### Task statement
Count the lines in the rows below that contain the string "height", and give only the number.

[Dataset records start]

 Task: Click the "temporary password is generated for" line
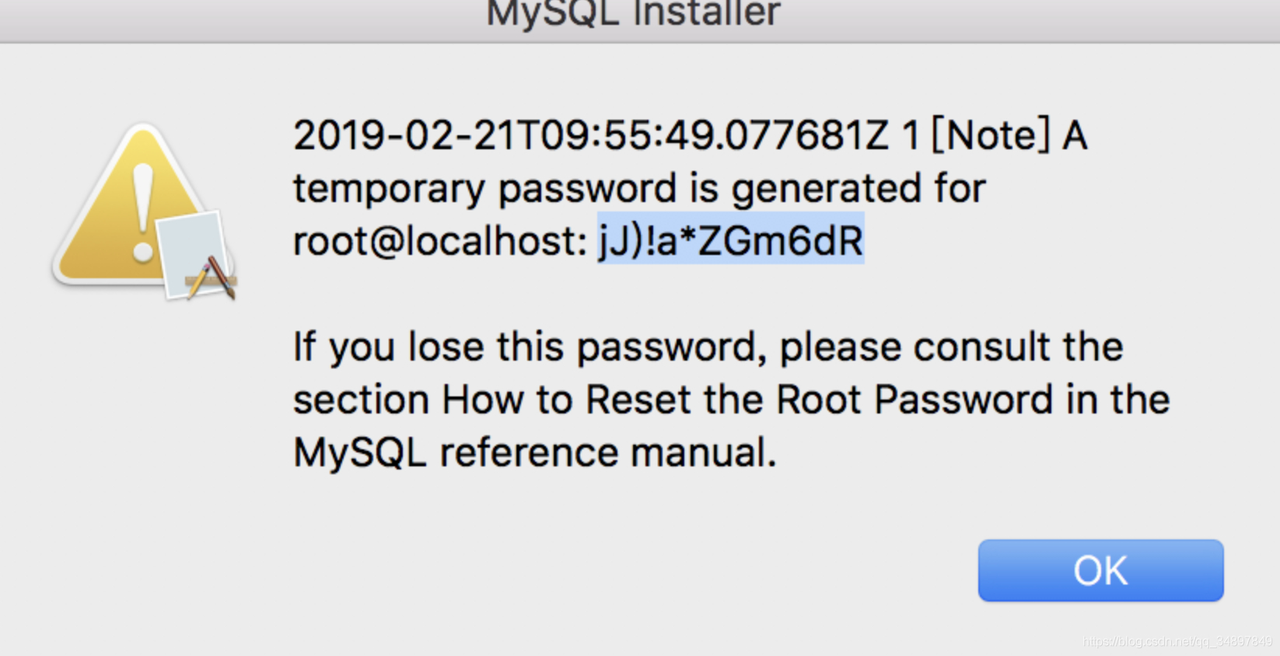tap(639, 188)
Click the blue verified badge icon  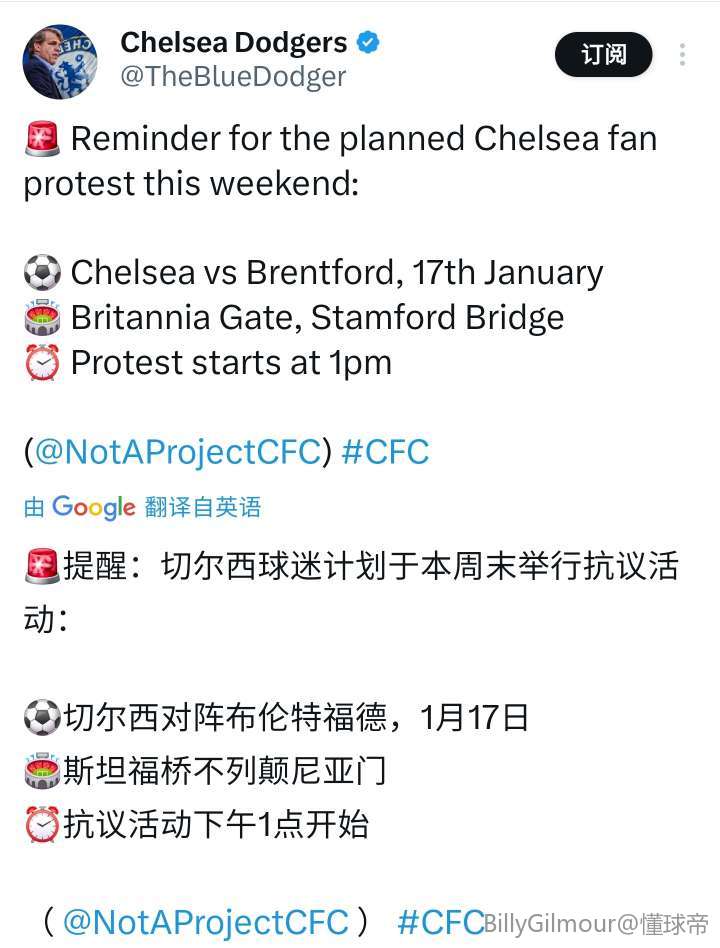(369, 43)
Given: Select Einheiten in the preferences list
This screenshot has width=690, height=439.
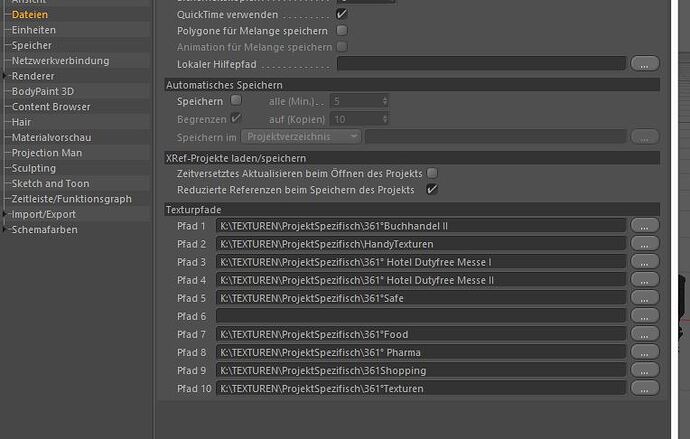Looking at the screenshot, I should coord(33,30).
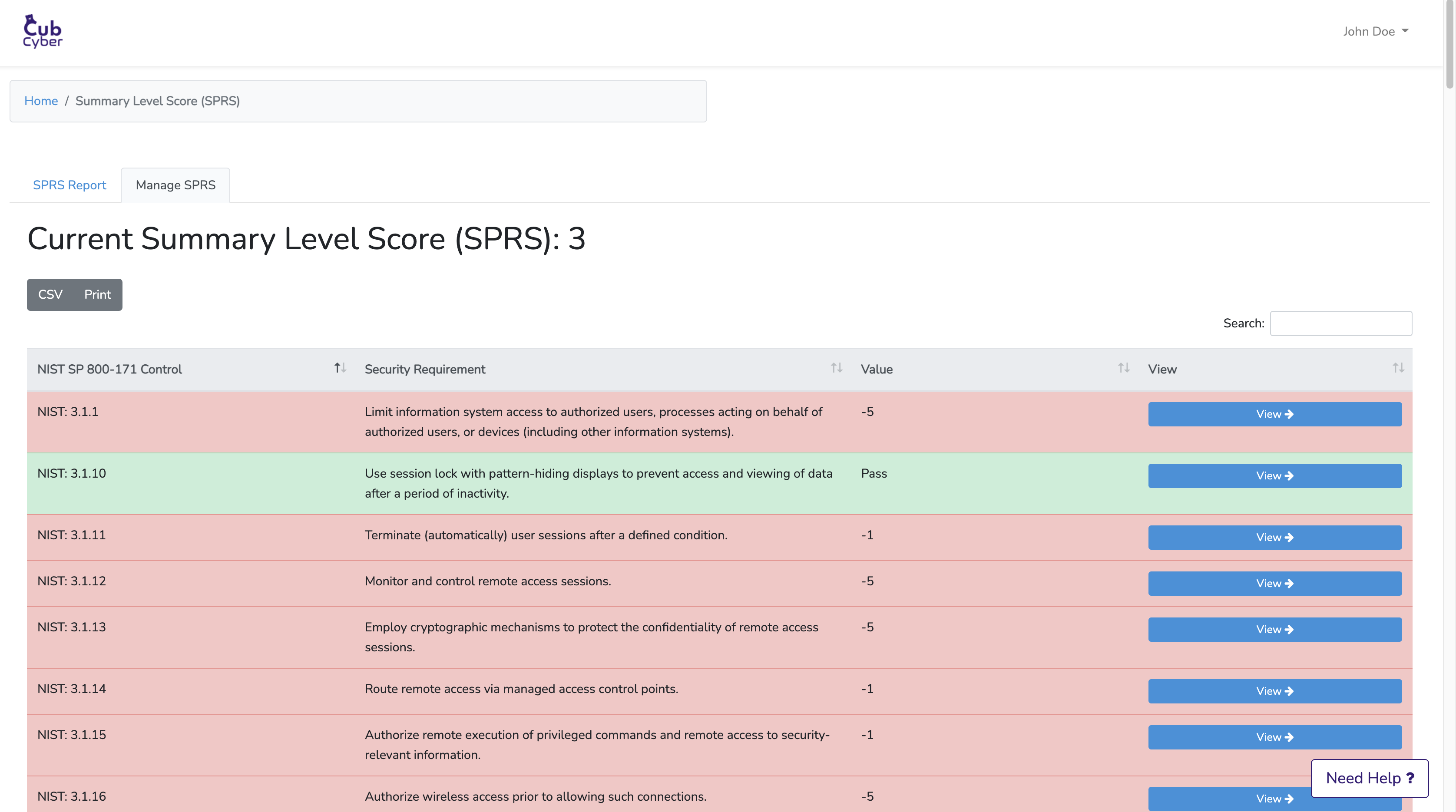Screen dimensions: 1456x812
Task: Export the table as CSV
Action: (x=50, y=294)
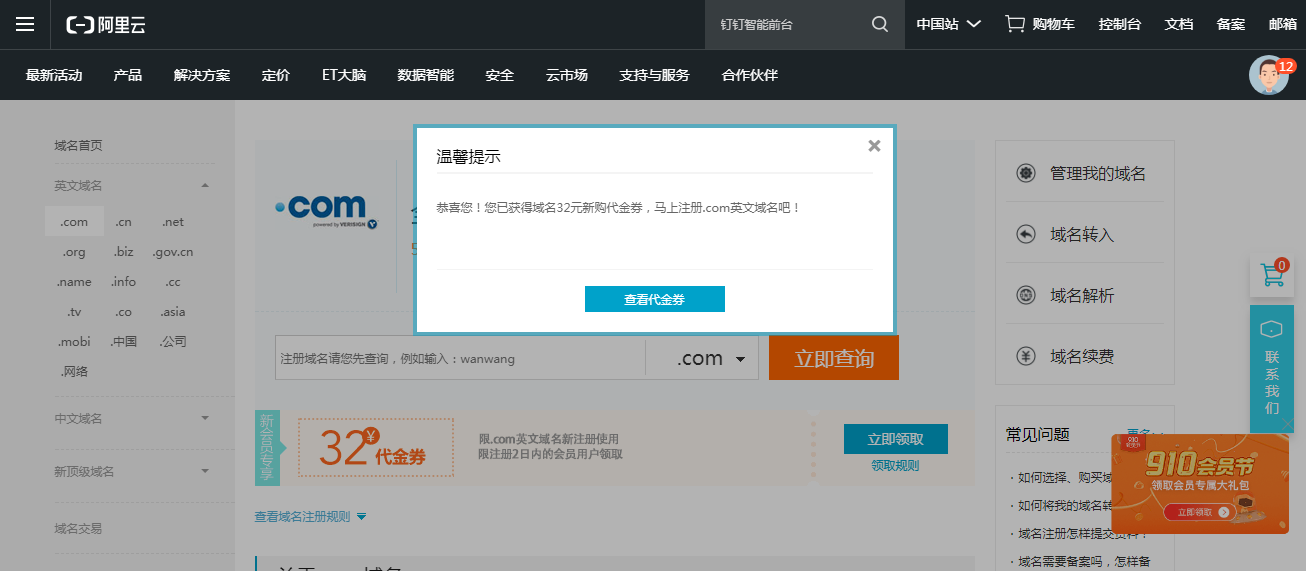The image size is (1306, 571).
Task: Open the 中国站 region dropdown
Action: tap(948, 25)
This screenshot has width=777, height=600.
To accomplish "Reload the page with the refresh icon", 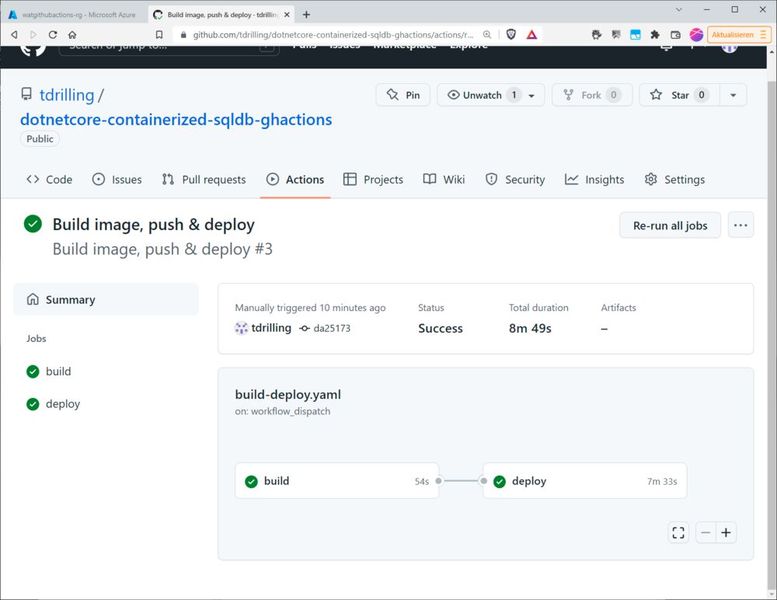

[Dataset records end]

### Answer to this exercise
2